Fang hanya tersenyum ketir melihat tingkah temannya itu. Tapi dalam hati yang terdalam, ia sangat menyetujui pendapat Jim. Dia memang sangat cantik.
Saat langkah mereka hampir sampai menyentuh gerbang istana, si prajurit yang tadi melapor baru saja keluar. Ia langsung membungkuk hormat melihat sosok putri Daria di atas tunggangannya, dan ekspresinya berubah drastis saat beralih pada dua orang di belakang sang putri.
"Hey, Lancang!! Yang mulia tidak.."
"Aku yang membawa mereka," potong sang putri tersenyum.
Prajurit itu gelagapan. Setengah karena terkejut, setengah karena senyuman indah sang putri. Tak mau sampai kehilangan kesadaran, ia segera membungkuk,
"Maaf atas kelancanganku tuan putri, hamba pamit untuk kembali berjaga," ucapnya.
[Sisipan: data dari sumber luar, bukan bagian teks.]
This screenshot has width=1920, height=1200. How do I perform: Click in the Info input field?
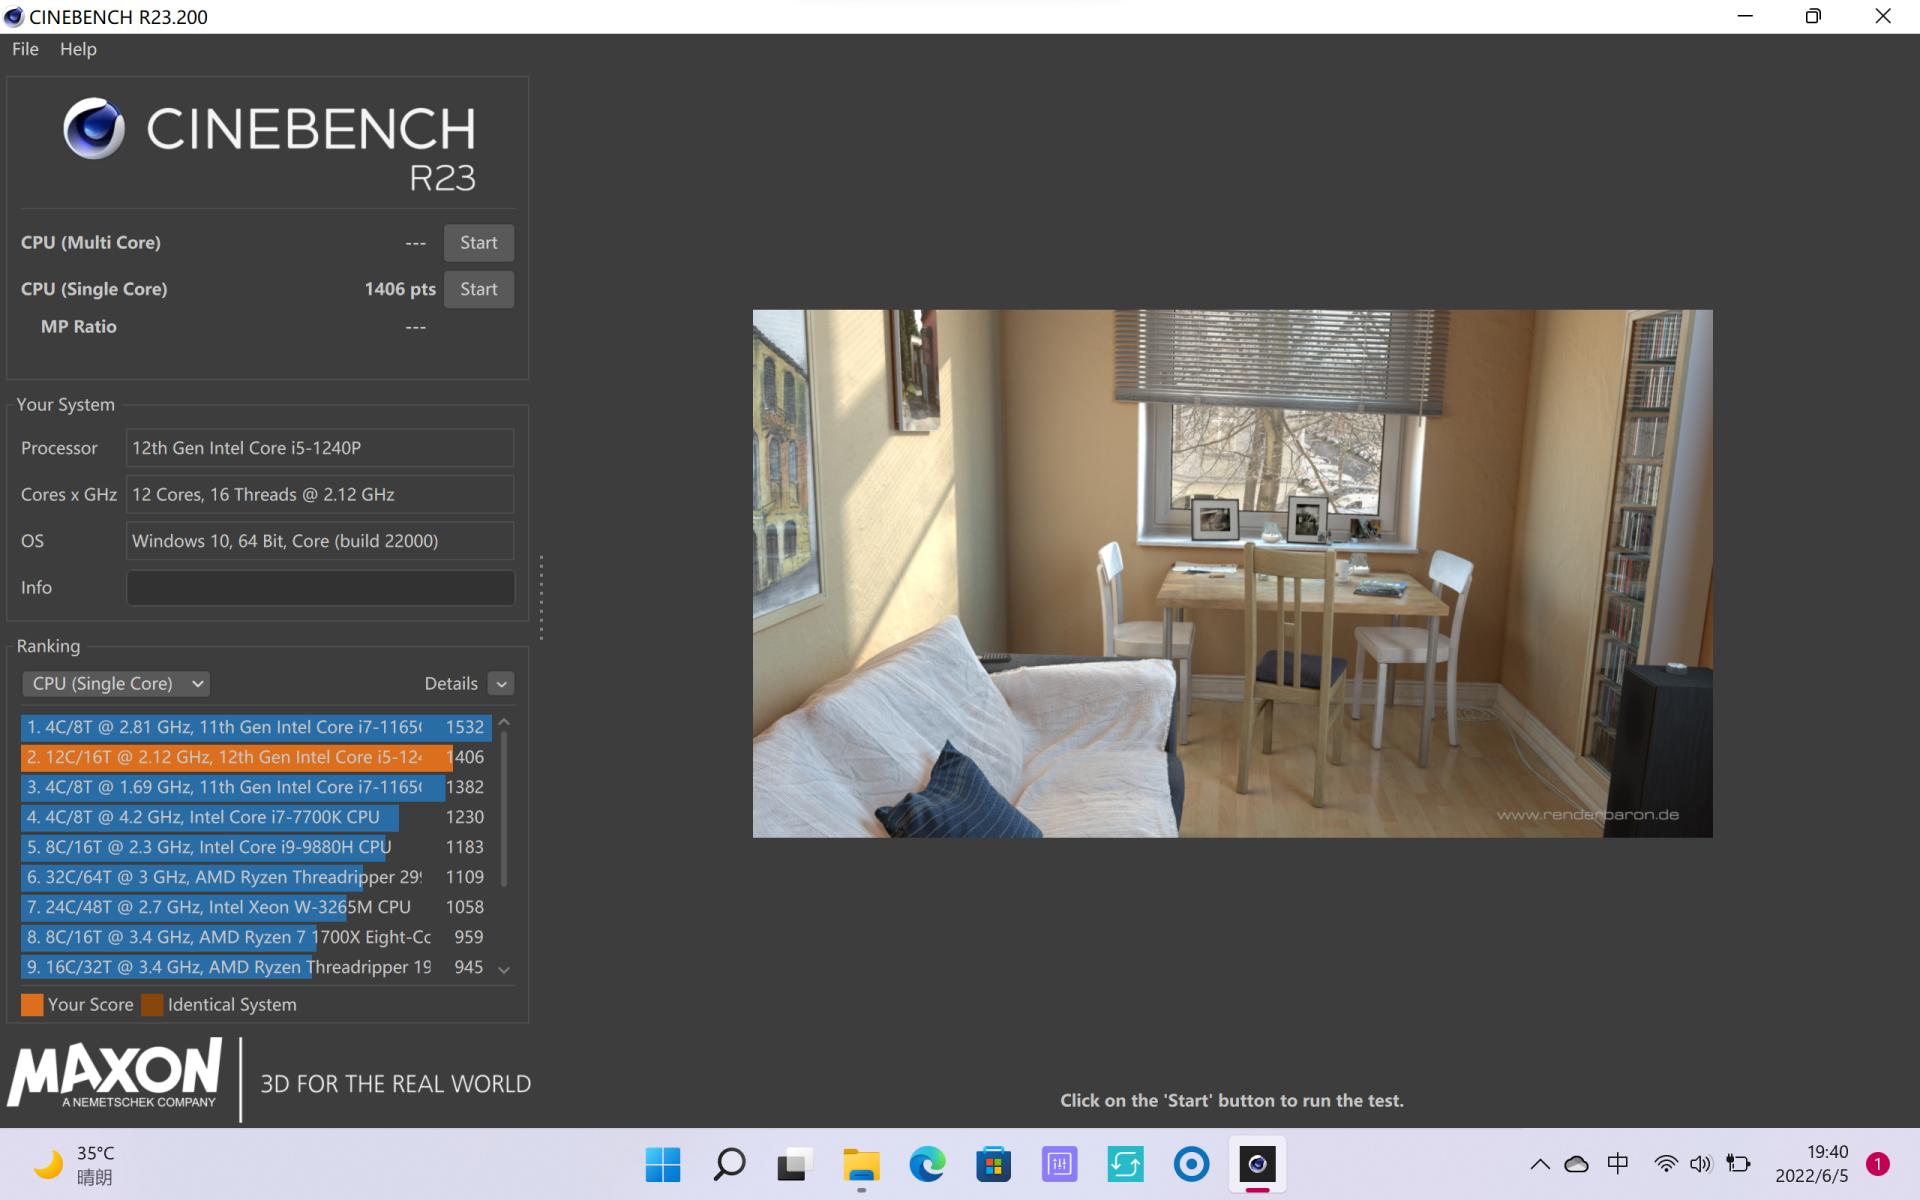pos(320,588)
"Tanyakan pada temanmu apa yang tadi kukatakan padanya," sahut Putri Daria.
"Baik tuan putri," kemudian prajurit itu beralih.
Latar tempat berganti menjadi ruangan besar mewah. Karpet besar merah membentang hingga singgasana. Cahaya mengintip melalui jendela besar penuh hias dan menerangi ruangan. Lentera terpajang di setiap pilar. Terbayang begitu indah bila malam tiba.
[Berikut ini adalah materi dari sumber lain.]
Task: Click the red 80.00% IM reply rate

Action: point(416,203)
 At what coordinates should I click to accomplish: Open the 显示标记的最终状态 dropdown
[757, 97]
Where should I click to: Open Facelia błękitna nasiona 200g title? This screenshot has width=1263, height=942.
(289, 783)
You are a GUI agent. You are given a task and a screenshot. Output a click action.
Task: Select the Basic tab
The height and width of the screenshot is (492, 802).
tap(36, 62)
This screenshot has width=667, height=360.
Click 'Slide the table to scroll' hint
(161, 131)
Di arah satu garis lurus, sesosok pria paruh baya dengan badan tegap duduk di singgasana megahnya. Mahkota yang menjadi lambang perkasa bertengger kokoh di kepala. Sedikit rambut putih yang terlihat. Tapi raut wajah itu menegaskan keadilan dan kemakmuran.
Di sampingnya, sesosok wanita anggun berumur yang sepertinya adalah sang permaisuri. Rambutnya pirang indah. Sepasang mata biru itu tampak khas dengan wajah tirusnya. Setelan jubah kaisar merah yang mereka pakai juga tampak senada. Ia duduk anggun di samping yang mulia.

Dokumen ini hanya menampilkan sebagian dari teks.